常に悪いのは政府で自分たちは犠牲者

 我が家の長男が高校1年生の時、セウォル号被害者追悼のシンボルマークである黄色いリボンのキーホルダーを学校で作ってきたことがある。

「えー、ナニコレ? ママも欲しいなー」とわざと冗談で言ったら、「いっぱい余ってたよ、欲しかったら明日また持ってきてあげるよ」という答えが返ってきた。

 息子の高校は、もともと左翼思想が強いことは分かっていたが、学校の予算でこんなこともしていることに、改めて感心した。

 韓国で犠牲者が出る大きな事故が起こるたびに、ニュースから流れてくるセリフがある。

「これは政府の責任で、自分たちはその犠牲者だ」「殺人だ」

 韓国は昔から「安全不感症」と呼ばれ、普段から危ないなと思うような場所でも放っておかれることが多く、事故や災害が起こって初めて騒ぐ。かなり騒ぐ。そして、それが政府の責任にされてしまうのである。

 現在も事故当時を振り返る新聞記事には「梨泰院惨事」と表記される。この表現のニュアンスがまた問題なのだ。

 韓国語は「惨事」と「惨死」が同じ発音表記で「チャムサ」になるのだが、漢字を知らない韓国人にはどちらかの区別がつかない。もしかしたら、使っている当事者たちも分かっていないかもしれない。
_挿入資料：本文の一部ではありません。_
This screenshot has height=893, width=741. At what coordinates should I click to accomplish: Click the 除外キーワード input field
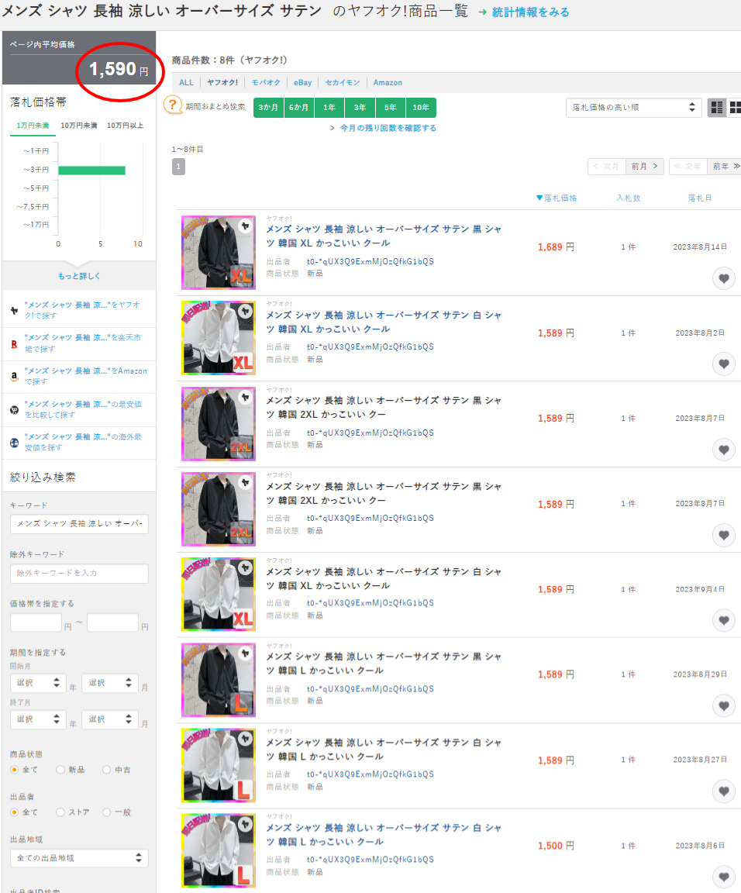[79, 574]
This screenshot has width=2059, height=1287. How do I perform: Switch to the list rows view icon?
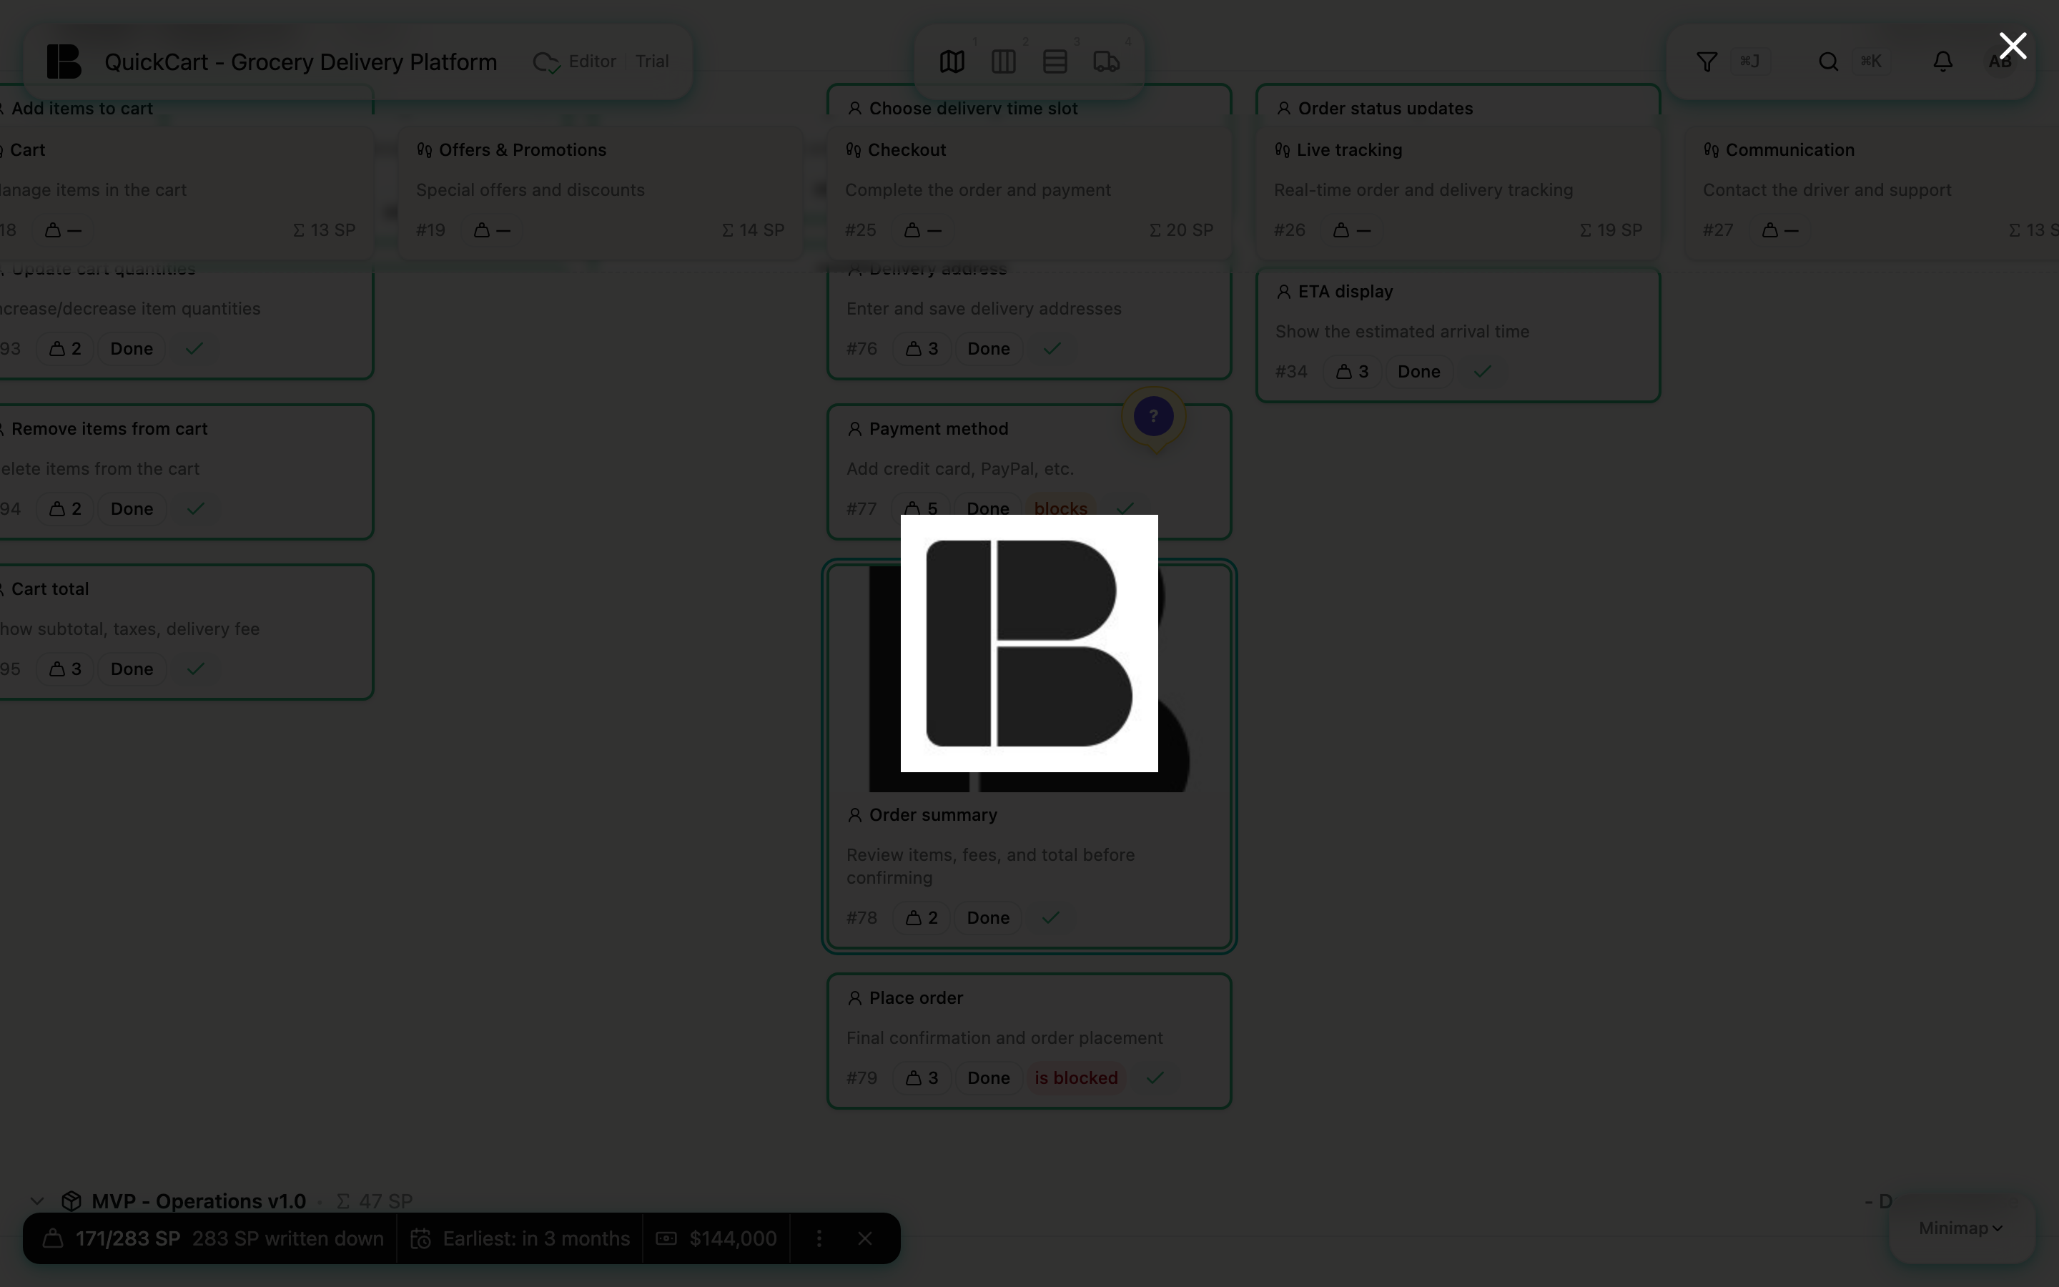(x=1055, y=61)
 このように「悪いのは政府、被害者は私たち」と、市民の感情と世論を動かして、正義感のようなものを扇動しているように見える。

 大半の韓国人は「自分が正しい」と思っている。それが誰のどのような影響を受けているか、そういうことは全く考えずに、「自分の考えは、自分が思いついたものだからそれが正しい」と思い込んでいる。対立が起こった時には、拍車がかかりもっと激しい思い込みになる。

 だから韓国人は、トラブルが発生した時に自分の感情に接触する何らかのものを見つけると、相手を激しく攻撃するのだ。